This finely crafted mahogany and brass stereo camera was designed to take two square 75mm photographs on a glass plate. The manufacturer was E. Lorillon of Paris, France.
I don't know the date of manufacture but my guess ranges from the mid-1890s to 1910. The shutter has three settings: time, bulb and instantaneous. The aperture is adjustable from f/7.5 to f/32. The lenses are marked Anastig Gallos 8x9 Foyer 107mm F. Jarret (Paris).
I have a special attachment to this camera. When I purchased it (not inexpensively), the lens board could not be pulled from the case onto the front track. No amount of finessing helped. The collector who sold the camera explained that this was a recent problem. For years the camera was just fine. And then one day...
I took a gamble buying the camera. I would be unhappy with myself if I could not make a repair. After hours of study and partial disassembly I found I would need to remove eight screws that are virtually hidden from view. They are located on the sides of the upright posts holding the lens board. There was only about an inch of clearance between the screw heads and the inside of the casing. I made a custom set of offset screwdrivers by grinding tips into three small hex wrenches. Each wrench could be used to turn a screw 120 degrees. There was little room to manipulate the screwdrivers with my fingers. To compound the problem, it was difficult to press the tip of a screwdriver into a screw slot sufficiently for a proper grip. Once I managed to draw the screw heads out a short distance, the wrenches no longer fit in the space. I slowly worked the screws out the rest of the way with my finger tips. This took around four hours, but eventually all the screws were removed. After overcoming a few more challenges I was able to release the front board from the case. Then I could finally pull the lens board free.
I found what we had suspected. One screw, located under a track guide had loosened over time, just enough so that its protruding head bumped into the track preventing the lens board from moving further. I was relieved!

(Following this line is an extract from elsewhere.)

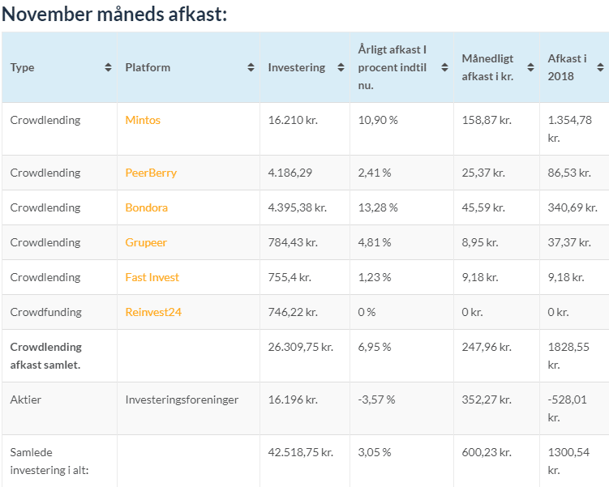
Task: Open the Fast Invest link
Action: tap(152, 277)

Reassembly went smoothly and now the camera is working as it should.
I like the way the camera folds into a compact unit.
E. Lorillon is not a well known maker in the U.S. McKeown's Price Guide to Antique and Classic Cameras, 12th edition, lists only one camera. The most comprehensive book that I own on French cameras, Les Appareils Photographiques Francais, covers 1,672 cameras; eight by E. Lorillon are described and illustrated. None hint at when this stereo plate camera was manufactured. The earliest E. Lorillon camera that appears in the book dates to 1902, the latest, 1931.
After composing and focusing the subject on the ground glass, the ground glass panel would be removed and a plate holder slid in its place.